Non dice cosa c'entri la fede con il desiderio di vincere una finale, ma spiega come questa dimensione investa tutta la vita, quindi anche la professione, nel suo caso quella di allenatore: «La fede è qualcosa di personale e trasferibile, in questo caso non è incedibile, è trasferibile, ma è personale. [...] Siccome sono libero e posso scegliere quello che penso di dover fare, la mia intelligenza e le mie esperienze [...] ebbene, mi invitano a credere in Dio e mi danno molta sicurezza e molta forza». E non si tratta di superstizione, un insieme di riti o pensieri da rivolgere a un'entità misteriosa per estorcere benefici personali. La fede di cui parla è invece un atto umano integrale che si appoggia alla ragione, all'esperienza e alla volontà: come l'amore, la fede nasce anche da una decisione.
Lo spiega chiaramente in un'altra intervista a El Mundo online dove racconta di essere tornato alla fede cattolica nella quale pure era stato educato per una sua libera decisione. Le ragioni per credere erano sempre state lì, ma per un lungo tratto della sua vita erano prevalsi i dubbi. Lo chiarisce rispondendo alla domanda del giornalista: «Dammi una ragione per credere in Dio». «Altrimenti la vita non avrebbe senso. È qualcosa che devi vivere, che avrebbe dovuto esserti spiegata. Sono religioso perché ho deciso di esserlo. Vengo da una famiglia religiosa, ma per tutta la vita ho avuto molti dubbi e mi sono allontanato dalla religione. Ma a un certo punto della mia vita, ho deciso di rivolgermi di nuovo e di appoggiarmi a Dio per tutto ciò che faccio. Non esiste una, ma mille ragioni per credere in Dio. Senza Dio, nulla nella vita ha senso». Per questo, una volta che la luce della fede ha iniziato a penetrare ogni aspetto della realtà, è difficile per chi crede comprendere la visione dell'ateo. Per il sessantatreenne allenatore delle furie rosse la fede cristiana non è solo visione e comprensione intellettuale, però, è il rapporto con Qualcuno che attraversa ogni altra relazione, con il prossimo, la carriera, i successi e i fallimenti.
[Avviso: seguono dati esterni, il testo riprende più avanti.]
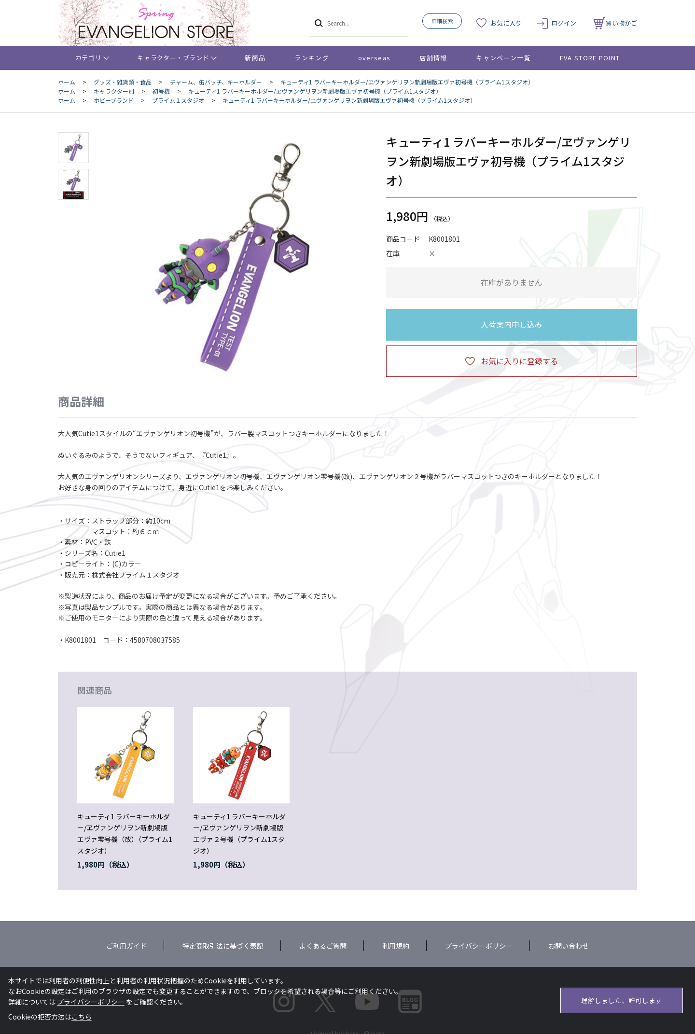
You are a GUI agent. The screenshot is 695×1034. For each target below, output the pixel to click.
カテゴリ (88, 57)
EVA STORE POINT (590, 57)
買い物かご (615, 23)
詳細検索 (442, 21)
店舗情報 (433, 57)
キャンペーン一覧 (503, 57)
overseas (374, 57)
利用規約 (395, 946)
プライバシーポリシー (479, 946)
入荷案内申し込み (511, 324)
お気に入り (506, 23)
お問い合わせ (568, 946)
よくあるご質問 (323, 946)
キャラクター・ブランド (173, 57)
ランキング (311, 57)
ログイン (563, 23)
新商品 (255, 57)
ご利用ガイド (126, 946)
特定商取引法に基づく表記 (223, 946)
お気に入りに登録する (519, 361)
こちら (81, 1016)
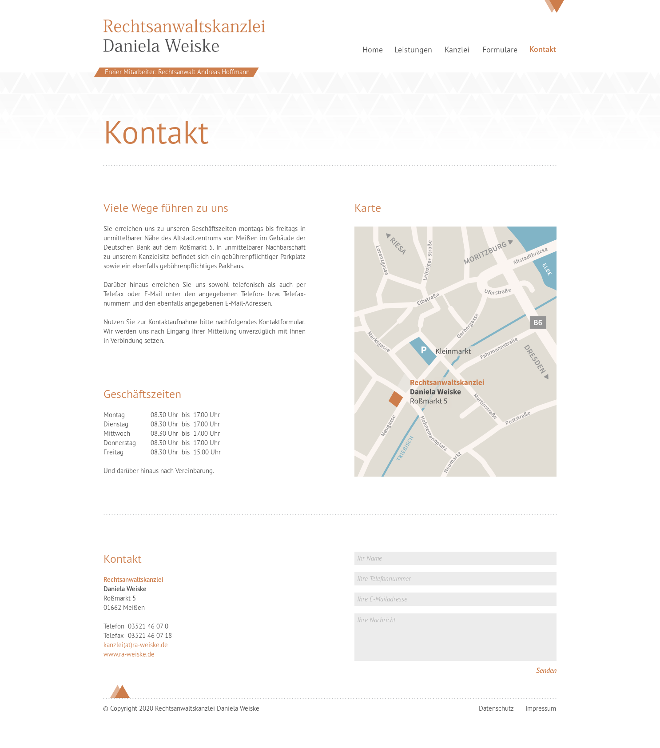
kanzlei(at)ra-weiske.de (135, 645)
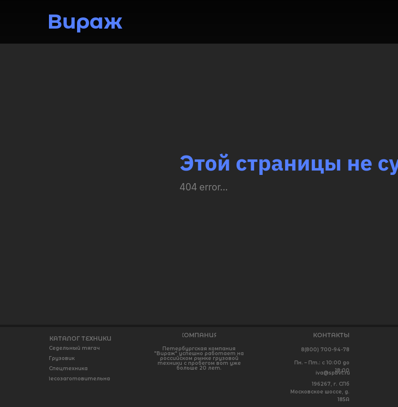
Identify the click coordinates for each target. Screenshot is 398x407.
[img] (338, 21)
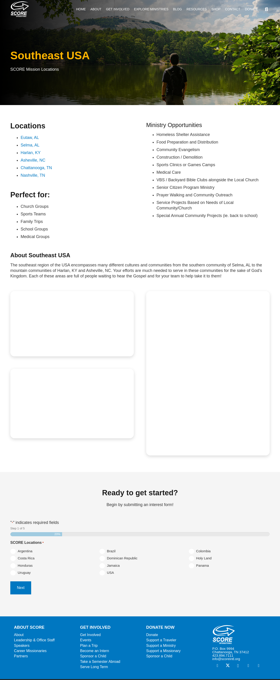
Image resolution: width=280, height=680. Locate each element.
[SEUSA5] (72, 324)
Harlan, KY (31, 152)
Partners (21, 657)
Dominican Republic (123, 559)
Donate (152, 636)
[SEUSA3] (208, 373)
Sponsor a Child (93, 657)
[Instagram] (238, 666)
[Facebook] (217, 666)
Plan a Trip (89, 646)
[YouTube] (258, 666)
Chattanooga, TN (36, 167)
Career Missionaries (30, 652)
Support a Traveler (161, 641)
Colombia (204, 551)
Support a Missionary (163, 652)
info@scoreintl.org (226, 660)
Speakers (22, 646)
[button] (266, 9)
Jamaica (114, 567)
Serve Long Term (94, 668)
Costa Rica (27, 559)
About (19, 636)
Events (85, 641)
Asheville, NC (33, 160)
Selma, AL (30, 145)
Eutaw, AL (30, 137)
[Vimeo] (248, 666)
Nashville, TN (33, 175)
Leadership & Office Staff (34, 641)
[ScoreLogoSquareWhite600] (239, 635)
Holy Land (205, 559)
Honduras (26, 567)
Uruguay (25, 575)
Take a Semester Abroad (100, 662)
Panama (203, 567)
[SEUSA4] (72, 403)
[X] (227, 666)
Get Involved (90, 636)
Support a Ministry (161, 646)
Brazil (112, 551)
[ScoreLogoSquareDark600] (20, 9)
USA (111, 575)
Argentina (26, 551)
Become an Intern (94, 652)
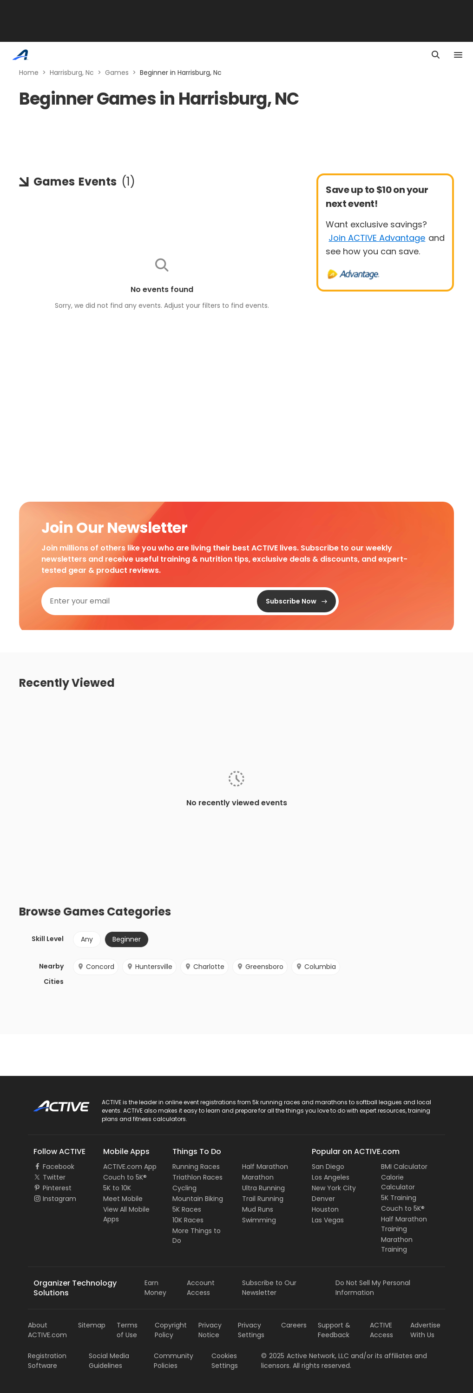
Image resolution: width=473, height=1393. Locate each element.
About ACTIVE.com (47, 1330)
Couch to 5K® (125, 1177)
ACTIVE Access (381, 1330)
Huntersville (149, 966)
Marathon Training (397, 1244)
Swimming (259, 1220)
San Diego (328, 1166)
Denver (323, 1198)
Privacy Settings (251, 1330)
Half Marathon (265, 1166)
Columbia (316, 966)
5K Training (398, 1197)
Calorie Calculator (398, 1182)
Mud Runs (257, 1209)
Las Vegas (328, 1220)
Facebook (58, 1166)
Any (87, 939)
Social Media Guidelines (109, 1360)
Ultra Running (263, 1188)
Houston (325, 1209)
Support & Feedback (334, 1330)
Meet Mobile (123, 1198)
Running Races (196, 1166)
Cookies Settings (224, 1360)
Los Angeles (330, 1177)
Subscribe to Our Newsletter (269, 1287)
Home (29, 72)
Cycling (184, 1188)
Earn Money (155, 1287)
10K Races (188, 1220)
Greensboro (259, 966)
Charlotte (204, 966)
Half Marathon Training (404, 1224)
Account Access (201, 1287)
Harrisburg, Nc (72, 72)
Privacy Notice (210, 1330)
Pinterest (57, 1188)
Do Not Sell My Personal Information (372, 1287)
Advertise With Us (425, 1330)
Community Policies (173, 1360)
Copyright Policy (171, 1330)
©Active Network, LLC (305, 1355)
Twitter (54, 1177)
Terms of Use (127, 1330)
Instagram (59, 1198)
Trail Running (262, 1198)
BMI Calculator (404, 1166)
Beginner (126, 939)
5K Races (186, 1209)
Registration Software (47, 1360)
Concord (95, 966)
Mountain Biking (197, 1198)
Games (117, 72)
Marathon (258, 1177)
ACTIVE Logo (53, 1103)
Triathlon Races (197, 1177)
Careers (294, 1325)
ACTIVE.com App (130, 1166)
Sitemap (91, 1325)
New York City (334, 1188)
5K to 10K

Da come racconta sempre nell'intervista a El Mundo, la dimensione spirituale sembra rimettere in ordine tutto il resto, permettendogli di gioire dei successi, di chiedere perdono per gli errori, di proteggersi dall'invasività dei social media e di considerare un obiettivo di prim'ordine il suo valore come persona e non la lunghezza dell'elenco di titoli conquistati: «A Del Bosque non piace molto che la gente anteponga la sua brava persona ai suoi meriti professionali. Ti succede qualcosa di simile?»
«No, no, per niente. Per me essere una brava persona è fondamentale, è un valore aggiunto. Datemi delle brave persone, innanzitutto, e poi dei bravi professionisti.»
«Ma preferisci che la gente dica: 'è una brava persona, ma un pessimo allenatore'?»
«Professionalmente, i risultati ti mettono al tuo posto. La valutazione professionale è soggettiva. Ma quello che penso sia più importante è che ti dicano che sei una brava persona. È meglio vivere facendo il bene che facendo il male, il male non riposa».
Il male tormenta e annoia, anche se in era moderna ha riscosso tanto successo nelle rappresentazioni artistiche e cinematografiche. Il peccato fa male e non è così divertente come lo staff marketing che vi si dedica - instancabile - fa di tutto per farci credere. Si potrebbe ripartire da questo e dalla considerazione che una persona che serve l'ideale del Bene non è affatto il bonario e ottuso parrocchiano (anche questo, uno stereotipo che gradiremmo abbattere) che si accontenta di esercizi devozionali e buoni sentimenti, ma un allenatore che lavora sodo, apprezza i propri giocatori innanzitutto come persone e, per inciso, ha appena sollevato il trofeo più prestigioso d'Europa. Alla fine non è poi così da "nerd" invocare l'intercessione dei santi e della Vergine, come dice di fare abitualmente il tecnico spagnolo, no?